North Korea's national airline, the Rodong Sinmun newspaper, the North's official Uriminzokkiri site and Naenara, the country's state-run Internet portal, had been shut down Tuesday, and all but Air Koryo were operational a few hours later.

Seoul blamed hacking for the shutdown of the South Korean sites, and National Intelligence Service officials said they were investigating what may have shut down the North Korean websites. North Korea has not commented.

The shutdowns occurred on the 63rd anniversary of the start of the Korean War, which both countries commemorated. They also are preparing for the 60th anniversary of the end of the fighting July 27, a day North Koreans call "Victory Day" even though the Korean War ended in a truce, not a peace treaty.


There’s that wordrestiveagain:


Riots in a restive far western region of China on Wednesday killed 27 people and left at least three injured, state media said.

The official Xinhua news agency said knife-wielding mobs attacked police stations, a local government building and a construction site Wednesday morning in a remote town in the Turkic-speaking Xinjiang region.

The unrest in in Lukqun, a township in Turpan prefecture, left 17 people dead, including nine policemen, before police shot and killed 10 rioters, the agency reported. Xinhua cited officials with the region's Communist Party committee.

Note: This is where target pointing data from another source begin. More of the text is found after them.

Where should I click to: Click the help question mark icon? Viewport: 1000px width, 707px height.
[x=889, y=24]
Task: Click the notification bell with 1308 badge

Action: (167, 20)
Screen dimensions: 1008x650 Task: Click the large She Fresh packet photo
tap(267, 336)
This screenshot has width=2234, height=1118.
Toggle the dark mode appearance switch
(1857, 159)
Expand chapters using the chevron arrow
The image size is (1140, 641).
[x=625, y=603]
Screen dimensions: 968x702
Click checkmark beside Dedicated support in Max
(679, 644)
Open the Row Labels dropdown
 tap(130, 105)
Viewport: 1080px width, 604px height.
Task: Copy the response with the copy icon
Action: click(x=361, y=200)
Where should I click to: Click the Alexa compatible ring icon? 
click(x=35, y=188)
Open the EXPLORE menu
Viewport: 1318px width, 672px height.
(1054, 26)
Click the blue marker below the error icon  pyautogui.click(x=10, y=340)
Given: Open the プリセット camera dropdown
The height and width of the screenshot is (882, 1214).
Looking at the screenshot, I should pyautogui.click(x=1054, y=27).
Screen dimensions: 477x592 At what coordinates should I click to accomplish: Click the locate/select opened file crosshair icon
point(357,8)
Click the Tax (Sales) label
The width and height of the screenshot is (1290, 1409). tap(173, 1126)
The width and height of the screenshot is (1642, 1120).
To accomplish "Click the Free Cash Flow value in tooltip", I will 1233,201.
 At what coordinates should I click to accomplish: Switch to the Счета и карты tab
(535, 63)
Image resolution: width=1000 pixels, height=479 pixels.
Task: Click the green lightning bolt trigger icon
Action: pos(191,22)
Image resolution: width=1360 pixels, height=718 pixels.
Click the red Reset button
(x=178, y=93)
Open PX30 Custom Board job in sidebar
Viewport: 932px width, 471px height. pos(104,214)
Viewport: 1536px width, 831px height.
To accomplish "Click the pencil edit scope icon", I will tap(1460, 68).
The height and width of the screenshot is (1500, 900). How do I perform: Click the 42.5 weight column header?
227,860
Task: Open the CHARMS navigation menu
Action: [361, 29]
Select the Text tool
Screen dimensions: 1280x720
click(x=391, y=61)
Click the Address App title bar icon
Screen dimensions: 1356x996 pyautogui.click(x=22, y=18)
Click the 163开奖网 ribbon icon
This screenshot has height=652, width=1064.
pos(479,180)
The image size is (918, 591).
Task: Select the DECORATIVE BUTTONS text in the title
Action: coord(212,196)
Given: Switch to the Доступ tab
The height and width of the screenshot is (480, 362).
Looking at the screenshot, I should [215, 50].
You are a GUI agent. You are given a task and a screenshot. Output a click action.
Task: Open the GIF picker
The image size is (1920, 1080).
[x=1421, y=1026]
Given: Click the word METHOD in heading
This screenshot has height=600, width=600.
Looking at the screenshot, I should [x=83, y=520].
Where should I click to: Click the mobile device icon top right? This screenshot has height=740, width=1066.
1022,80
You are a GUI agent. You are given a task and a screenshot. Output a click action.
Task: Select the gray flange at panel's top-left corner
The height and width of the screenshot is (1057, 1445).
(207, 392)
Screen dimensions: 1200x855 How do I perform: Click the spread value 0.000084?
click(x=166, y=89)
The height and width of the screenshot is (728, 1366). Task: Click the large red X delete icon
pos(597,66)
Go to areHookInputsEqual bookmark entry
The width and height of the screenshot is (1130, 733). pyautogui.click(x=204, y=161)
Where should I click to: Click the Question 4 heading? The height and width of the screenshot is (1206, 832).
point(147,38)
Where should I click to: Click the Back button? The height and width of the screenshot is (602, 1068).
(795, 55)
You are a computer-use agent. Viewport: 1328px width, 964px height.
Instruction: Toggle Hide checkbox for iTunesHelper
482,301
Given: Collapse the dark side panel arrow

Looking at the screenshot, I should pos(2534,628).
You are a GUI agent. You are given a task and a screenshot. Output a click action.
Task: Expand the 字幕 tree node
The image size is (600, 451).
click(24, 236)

Xinjiang is home to a large population of minority Muslim Uighurs but is ruled by China's Han ethnic majority. It has been the scene of numerous violent incidents in recent years, including ethnic riots in Urumqi in 2009 that left nearly 200 people dead.


Obama is a piece of shtako:


As Egyptians of all factions prepare to demonstrate in mass against the Muslim Brotherhood and President Morsi’s rule on June 30, the latter has been trying to reduce their numbers, which some predict will be in the millions and eclipse the Tahrir protests that earlier ousted Mubarak.  Among other influential Egyptians, Morsi recently called on Coptic Christian Pope Tawadros II to urge his flock, Egypt’s millions of Christians, not to join the June 30 protests.

While that may be expected, more troubling is that the U.S. ambassador to Egypt is also trying to prevent Egyptians from protesting—including the Copts.  The June 18th edition of Sadi al-Balad reports that lawyer Ramses Naggar, the Coptic Church’s legal counsel, said that during Patterson’s June 17 meeting with Pope Tawadros, she “asked him to urge the Copts not to participate” in the demonstrations against Morsi and the Brotherhood. …

So why is the Obama administration now asking Christians not to oppose their rulers—in this case, Islamists—who have daily proven themselves corrupt and worse, to the point that millions of Egyptians, most of them Muslims, are trying to oust them?

What’s worse is that the human rights abuses Egypt’s Coptic Christians have been suffering under Muslim Brotherhood rule are significantly worse than the human rights abuses that the average Egyptian suffered under Mubarak—making the Copts’ right to protest even more legitimate, and, if anything, more worthy of U.S support.